Future Directions: From Bench to Bedside
The team plans library expansion to 100+ variants, AI integration for predictive modeling, and targeting other organelles like lysosomes or nuclei. Collaborations with A*STAR and hospitals could fast-track GMP production. For Singapore higher education, this cements NUS's role in global biomed, inspiring curricula in nanotech and attracting funding.Read the full study in Advanced Materials.
Career Opportunities in Singapore's Nanomedicine Landscape
NUS and peers like NTU drive Singapore's biotech sector, employing thousands in research roles. Positions in nanoparticle engineering, sequencing analysis, and preclinical modeling abound. With government grants via NRF and IMCB, early-career scientists find ample support. Programs like NUS Graduate School for Integrative Sciences equip students for this frontier.

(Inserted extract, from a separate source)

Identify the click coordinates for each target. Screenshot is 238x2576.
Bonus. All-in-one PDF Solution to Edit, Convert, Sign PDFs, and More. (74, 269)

Stakeholders—from patients to policymakers—hail the potential. As Asst Prof Tay notes, "High-throughput screening platforms like ours allow us to uncover these relationships and move beyond trial-and-error."
Singapore's Biomedical Ecosystem: NUS at the Forefront
Singapore's Biopolis anchors Asia's biomed hub, with NUS contributing pivotal innovations. This DNA barcoding feat aligns with national goals for health tech sovereignty, fostering spin-offs and attracting FDI. For universities, it highlights the value of cross-disciplinary teams in addressing grand challenges like cancer.